> THE PROBLEM
Extract each line of the listing below that contains the word "will", matching its case exactly.

> Entries taken from a collection
-- BEGIN --

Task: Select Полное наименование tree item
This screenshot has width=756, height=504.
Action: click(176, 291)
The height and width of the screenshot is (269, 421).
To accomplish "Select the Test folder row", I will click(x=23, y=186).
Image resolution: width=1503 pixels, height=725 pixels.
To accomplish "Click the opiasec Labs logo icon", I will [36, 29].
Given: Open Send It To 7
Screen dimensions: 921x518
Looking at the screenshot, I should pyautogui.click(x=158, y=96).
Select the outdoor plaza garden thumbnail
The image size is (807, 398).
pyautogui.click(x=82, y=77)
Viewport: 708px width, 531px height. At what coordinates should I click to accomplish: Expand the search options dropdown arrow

-- END --

> IN RESPONSE
To accomplish "Select the Test folder row", I will click(x=23, y=186).
To accomplish "Click the opiasec Labs logo icon", I will [36, 29].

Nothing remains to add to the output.